- **Your instructions**
Return the records below exactly as they are written.

- **Available data**
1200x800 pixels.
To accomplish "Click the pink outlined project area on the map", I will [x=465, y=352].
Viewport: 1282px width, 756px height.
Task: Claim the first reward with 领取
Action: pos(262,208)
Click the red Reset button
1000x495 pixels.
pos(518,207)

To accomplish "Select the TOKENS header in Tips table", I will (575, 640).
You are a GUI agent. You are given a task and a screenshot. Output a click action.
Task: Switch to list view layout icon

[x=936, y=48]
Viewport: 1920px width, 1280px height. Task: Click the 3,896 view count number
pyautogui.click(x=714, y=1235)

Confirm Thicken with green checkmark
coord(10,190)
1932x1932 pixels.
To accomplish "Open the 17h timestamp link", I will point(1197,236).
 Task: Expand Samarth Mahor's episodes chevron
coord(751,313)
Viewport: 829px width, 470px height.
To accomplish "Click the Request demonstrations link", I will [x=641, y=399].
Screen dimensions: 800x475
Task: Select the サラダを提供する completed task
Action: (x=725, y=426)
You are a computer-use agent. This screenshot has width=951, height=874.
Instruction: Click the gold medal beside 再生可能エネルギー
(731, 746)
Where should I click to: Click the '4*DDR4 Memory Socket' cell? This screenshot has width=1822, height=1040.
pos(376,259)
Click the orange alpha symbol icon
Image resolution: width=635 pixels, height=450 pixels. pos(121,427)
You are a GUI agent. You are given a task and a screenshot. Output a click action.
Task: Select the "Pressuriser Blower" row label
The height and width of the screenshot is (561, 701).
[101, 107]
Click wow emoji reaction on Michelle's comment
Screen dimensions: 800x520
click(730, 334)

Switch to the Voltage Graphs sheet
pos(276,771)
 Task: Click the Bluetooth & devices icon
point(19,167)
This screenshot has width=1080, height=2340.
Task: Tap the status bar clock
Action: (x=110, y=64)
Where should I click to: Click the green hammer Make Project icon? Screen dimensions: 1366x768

- **Output**
1200x800 pixels.
To accomplish "Click the pink outlined project area on the map", I will [x=465, y=352].
Viewport: 1282px width, 756px height.
Task: Claim the first reward with 领取
Action: pos(262,208)
Click the red Reset button
1000x495 pixels.
pos(518,207)

To accomplish "Select the TOKENS header in Tips table", I will (575, 640).
You are a GUI agent. You are given a task and a screenshot. Output a click action.
Task: Switch to list view layout icon

[x=936, y=48]
Viewport: 1920px width, 1280px height. Task: Click the 3,896 view count number
pyautogui.click(x=714, y=1235)

Confirm Thicken with green checkmark
coord(10,190)
1932x1932 pixels.
To accomplish "Open the 17h timestamp link", I will point(1197,236).
 Task: Expand Samarth Mahor's episodes chevron
coord(751,313)
Viewport: 829px width, 470px height.
To accomplish "Click the Request demonstrations link", I will [x=641, y=399].
Screen dimensions: 800x475
Task: Select the サラダを提供する completed task
Action: (x=725, y=426)
You are a computer-use agent. This screenshot has width=951, height=874.
Instruction: Click the gold medal beside 再生可能エネルギー
(731, 746)
Where should I click to: Click the '4*DDR4 Memory Socket' cell? This screenshot has width=1822, height=1040.
pos(376,259)
Click the orange alpha symbol icon
Image resolution: width=635 pixels, height=450 pixels. pos(121,427)
You are a GUI agent. You are given a task and a screenshot. Output a click action.
Task: Select the "Pressuriser Blower" row label
The height and width of the screenshot is (561, 701).
[101, 107]
Click wow emoji reaction on Michelle's comment
Screen dimensions: 800x520
click(730, 334)

Switch to the Voltage Graphs sheet
pos(276,771)
 Task: Click the Bluetooth & devices icon
point(19,167)
This screenshot has width=1080, height=2340.
Task: Tap the status bar clock
Action: (x=110, y=64)
Where should I click to: Click the green hammer Make Project icon? Screen dimensions: 1366x768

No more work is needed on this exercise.